To do :: The result should be an exact copy of only the lines from the one with "Task: Click the" through the last line of the data below, with pictures omitted.

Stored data
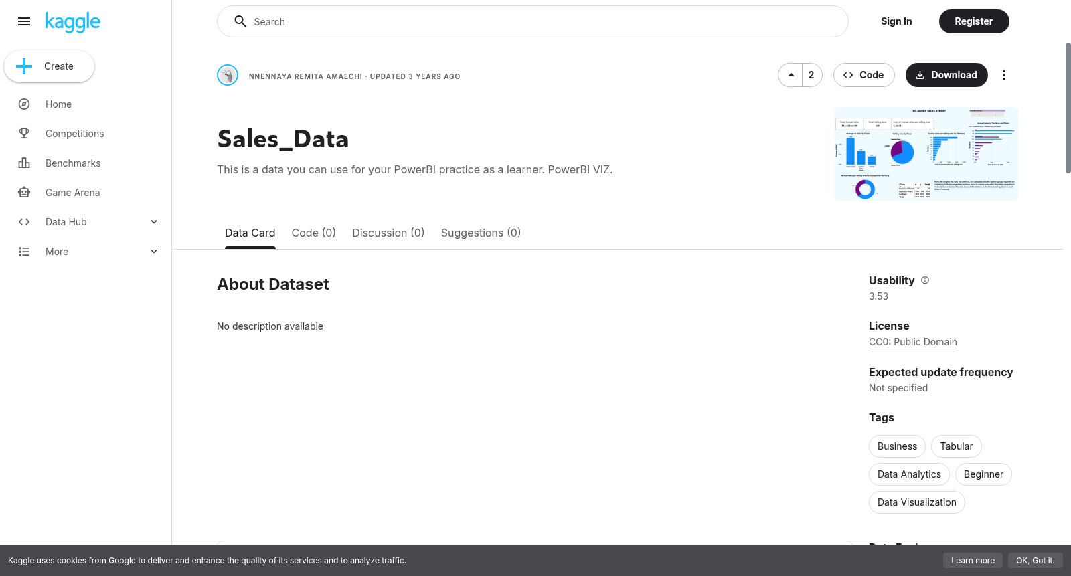Screen dimensions: 1071x576
Task: Open the hamburger navigation menu
Action: (x=24, y=21)
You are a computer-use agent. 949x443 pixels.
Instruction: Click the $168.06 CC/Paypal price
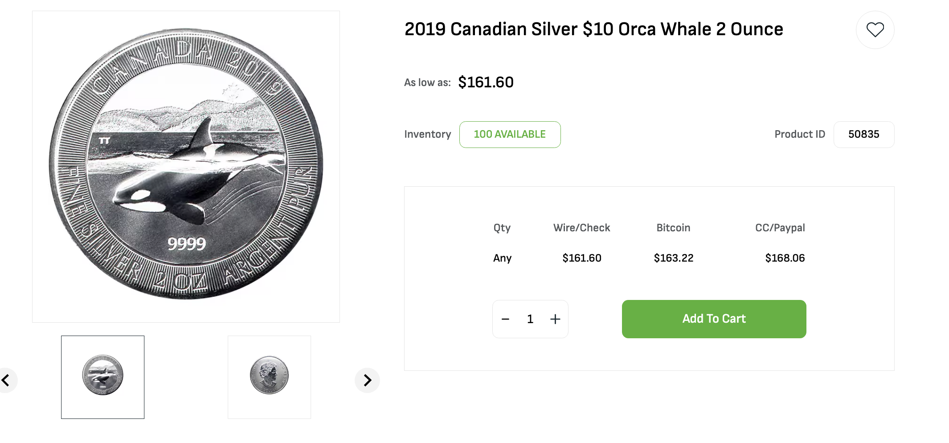(785, 258)
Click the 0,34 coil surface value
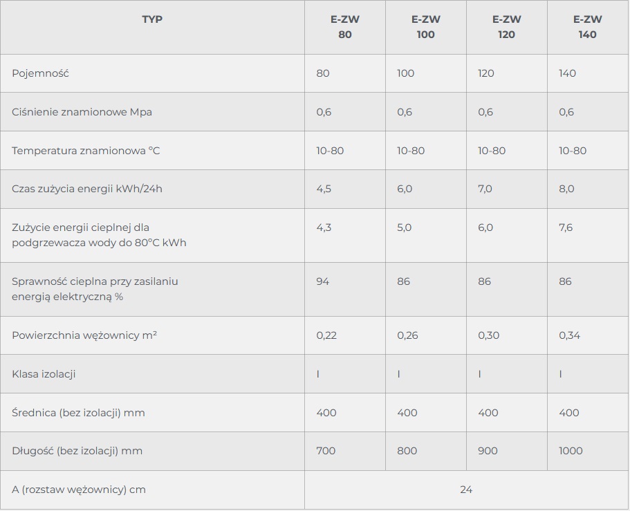The height and width of the screenshot is (511, 630). [569, 335]
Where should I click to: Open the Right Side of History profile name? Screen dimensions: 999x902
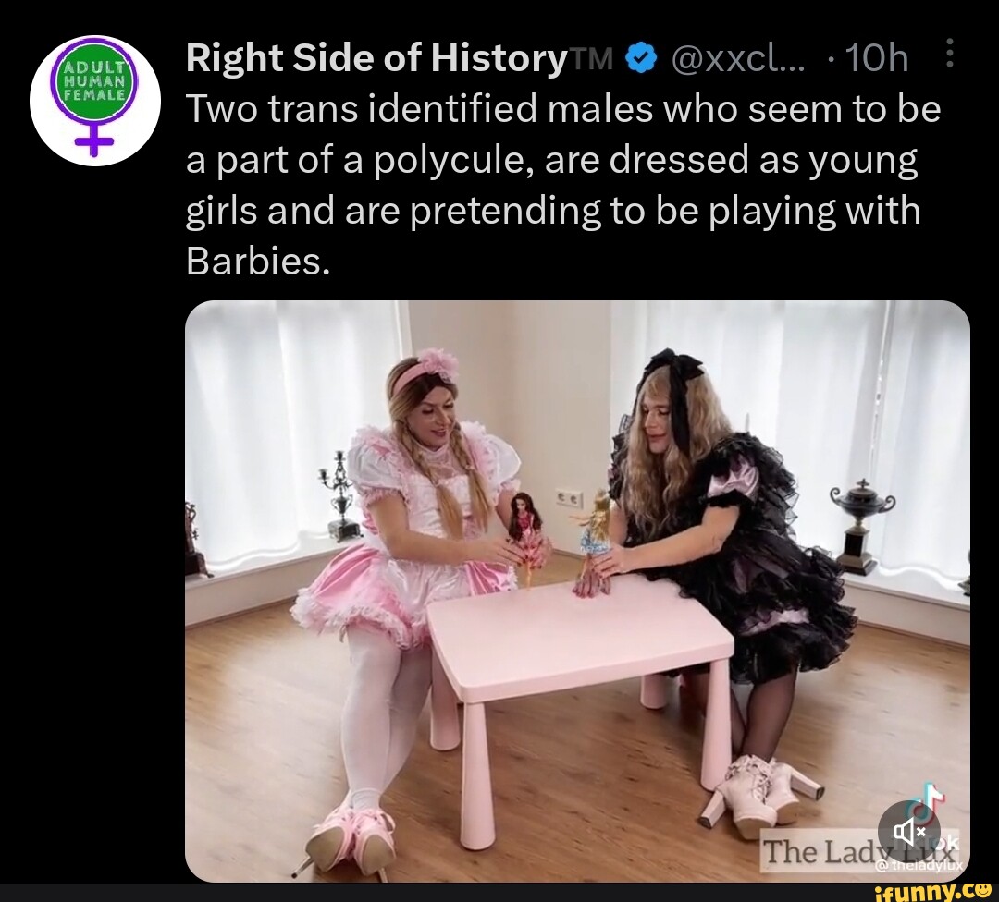point(375,60)
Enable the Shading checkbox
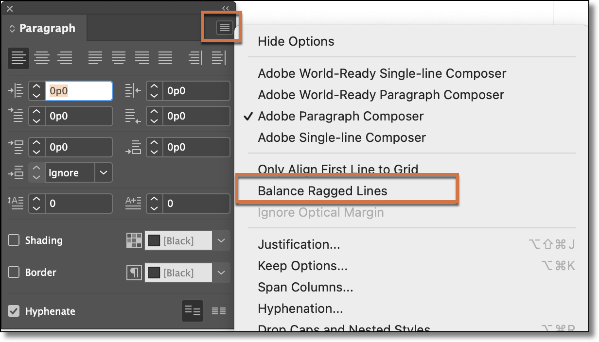 (13, 240)
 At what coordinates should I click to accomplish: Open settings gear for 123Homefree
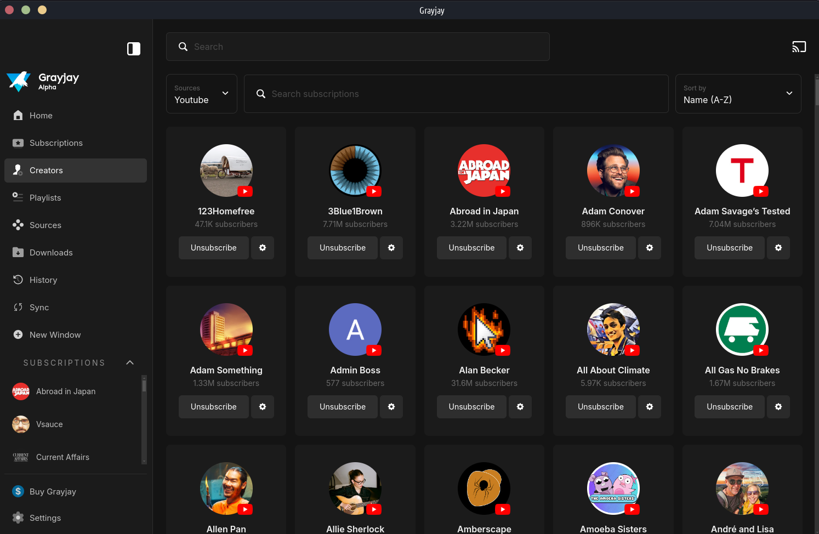click(x=263, y=248)
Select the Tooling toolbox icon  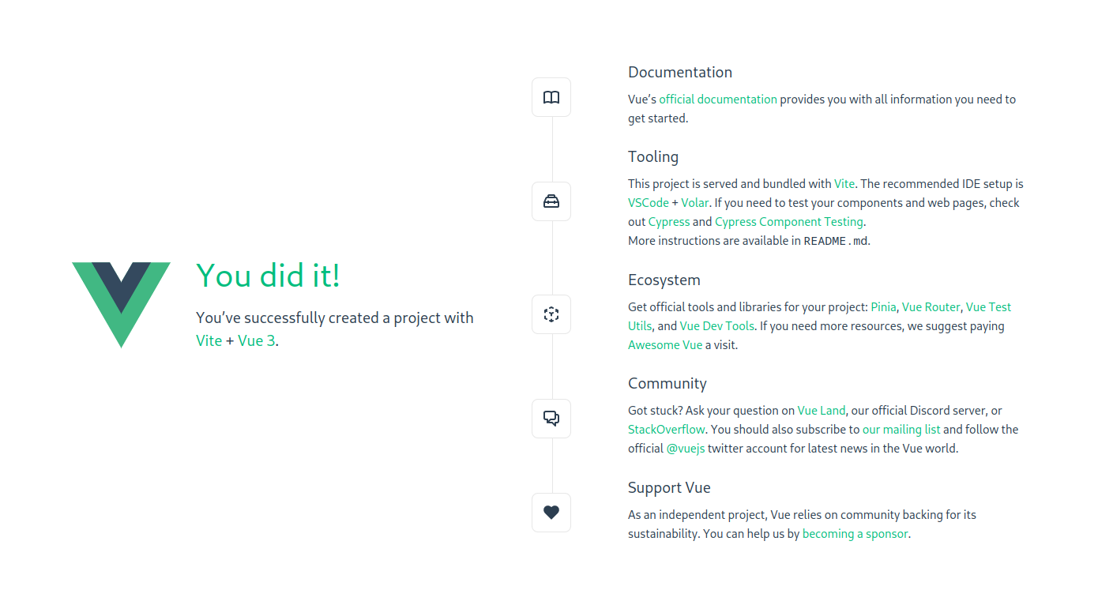coord(551,201)
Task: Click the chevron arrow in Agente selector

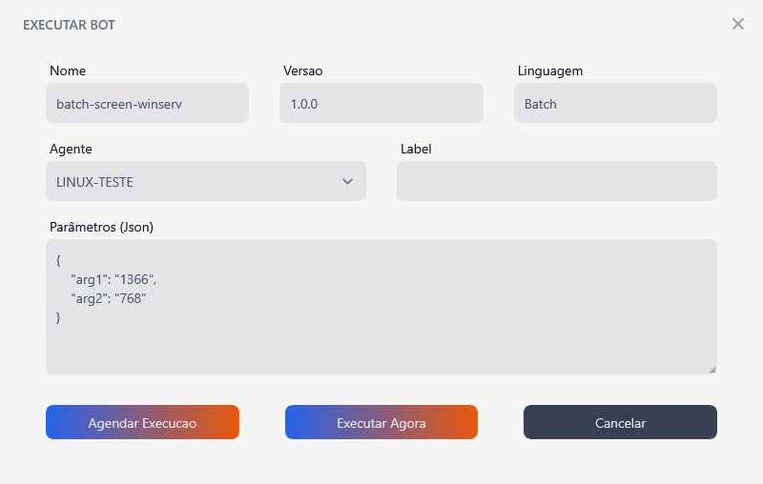Action: tap(347, 181)
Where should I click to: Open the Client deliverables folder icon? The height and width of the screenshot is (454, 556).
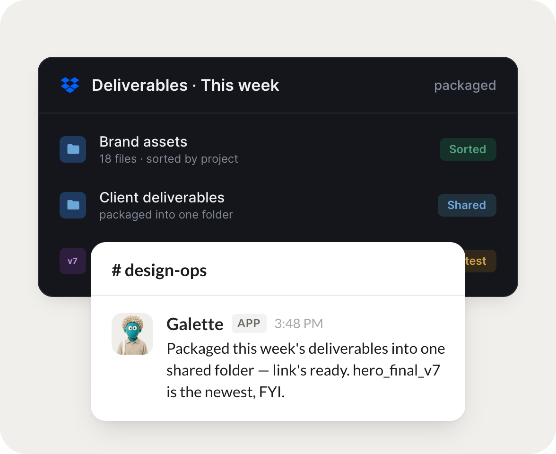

The answer ::
Task: Click the chevron arrow in Agente selector

Action: tap(347, 181)
Where should I click to: Open the Client deliverables folder icon? The height and width of the screenshot is (454, 556).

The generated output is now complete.